● **Work to be completed**
Copy the following records line for line, exactly as they appear.

● **Input**
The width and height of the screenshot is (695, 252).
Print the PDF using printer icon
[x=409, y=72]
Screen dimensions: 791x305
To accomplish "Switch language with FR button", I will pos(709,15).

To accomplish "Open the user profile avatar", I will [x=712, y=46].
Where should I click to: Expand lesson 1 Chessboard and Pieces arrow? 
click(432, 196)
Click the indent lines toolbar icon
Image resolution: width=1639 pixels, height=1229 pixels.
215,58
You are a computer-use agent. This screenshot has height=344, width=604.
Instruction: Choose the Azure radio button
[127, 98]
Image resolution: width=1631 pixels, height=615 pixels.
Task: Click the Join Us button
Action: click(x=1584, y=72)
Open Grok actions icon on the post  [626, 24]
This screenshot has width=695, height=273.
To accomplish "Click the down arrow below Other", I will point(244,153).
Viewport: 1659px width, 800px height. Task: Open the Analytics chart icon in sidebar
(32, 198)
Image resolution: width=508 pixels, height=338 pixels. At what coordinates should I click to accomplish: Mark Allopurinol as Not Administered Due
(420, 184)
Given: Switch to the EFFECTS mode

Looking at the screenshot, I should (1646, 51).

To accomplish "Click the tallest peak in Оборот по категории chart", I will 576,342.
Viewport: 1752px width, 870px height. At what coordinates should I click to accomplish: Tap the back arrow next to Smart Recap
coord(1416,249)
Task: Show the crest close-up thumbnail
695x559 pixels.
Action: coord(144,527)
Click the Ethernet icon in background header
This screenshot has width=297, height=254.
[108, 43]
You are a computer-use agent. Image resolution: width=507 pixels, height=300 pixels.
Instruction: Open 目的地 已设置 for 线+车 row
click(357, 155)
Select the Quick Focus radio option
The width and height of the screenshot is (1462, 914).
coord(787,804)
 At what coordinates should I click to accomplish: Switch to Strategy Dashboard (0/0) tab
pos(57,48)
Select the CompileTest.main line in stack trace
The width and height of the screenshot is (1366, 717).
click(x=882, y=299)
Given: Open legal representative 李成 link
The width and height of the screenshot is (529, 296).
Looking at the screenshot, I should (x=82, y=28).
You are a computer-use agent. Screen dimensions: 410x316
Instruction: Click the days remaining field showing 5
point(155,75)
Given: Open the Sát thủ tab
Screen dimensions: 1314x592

● **Written answer**
The width and height of the screenshot is (695, 252).
Print the PDF using printer icon
[x=409, y=72]
Screen dimensions: 791x305
To accomplish "Switch language with FR button", I will pos(709,15).

To accomplish "Open the user profile avatar", I will [x=712, y=46].
Where should I click to: Expand lesson 1 Chessboard and Pieces arrow? 
click(432, 196)
Click the indent lines toolbar icon
Image resolution: width=1639 pixels, height=1229 pixels.
215,58
You are a computer-use agent. This screenshot has height=344, width=604.
Instruction: Choose the Azure radio button
[127, 98]
Image resolution: width=1631 pixels, height=615 pixels.
Task: Click the Join Us button
Action: click(x=1584, y=72)
Open Grok actions icon on the post  [626, 24]
This screenshot has width=695, height=273.
To accomplish "Click the down arrow below Other", I will point(244,153).
Viewport: 1659px width, 800px height. Task: Open the Analytics chart icon in sidebar
(32, 198)
Image resolution: width=508 pixels, height=338 pixels. At what coordinates should I click to accomplish: Mark Allopurinol as Not Administered Due
(420, 184)
Given: Switch to the EFFECTS mode

Looking at the screenshot, I should (1646, 51).

To accomplish "Click the tallest peak in Оборот по категории chart", I will 576,342.
Viewport: 1752px width, 870px height. At what coordinates should I click to accomplish: Tap the back arrow next to Smart Recap
coord(1416,249)
Task: Show the crest close-up thumbnail
695x559 pixels.
Action: coord(144,527)
Click the Ethernet icon in background header
This screenshot has width=297, height=254.
[108, 43]
You are a computer-use agent. Image resolution: width=507 pixels, height=300 pixels.
Instruction: Open 目的地 已设置 for 线+车 row
click(357, 155)
Select the Quick Focus radio option
The width and height of the screenshot is (1462, 914).
coord(787,804)
 At what coordinates should I click to accomplish: Switch to Strategy Dashboard (0/0) tab
pos(57,48)
Select the CompileTest.main line in stack trace
The width and height of the screenshot is (1366, 717).
click(x=882, y=299)
Given: Open legal representative 李成 link
The width and height of the screenshot is (529, 296).
Looking at the screenshot, I should (x=82, y=28).
You are a computer-use agent. Screen dimensions: 410x316
Instruction: Click the days remaining field showing 5
point(155,75)
Given: Open the Sát thủ tab
Screen dimensions: 1314x592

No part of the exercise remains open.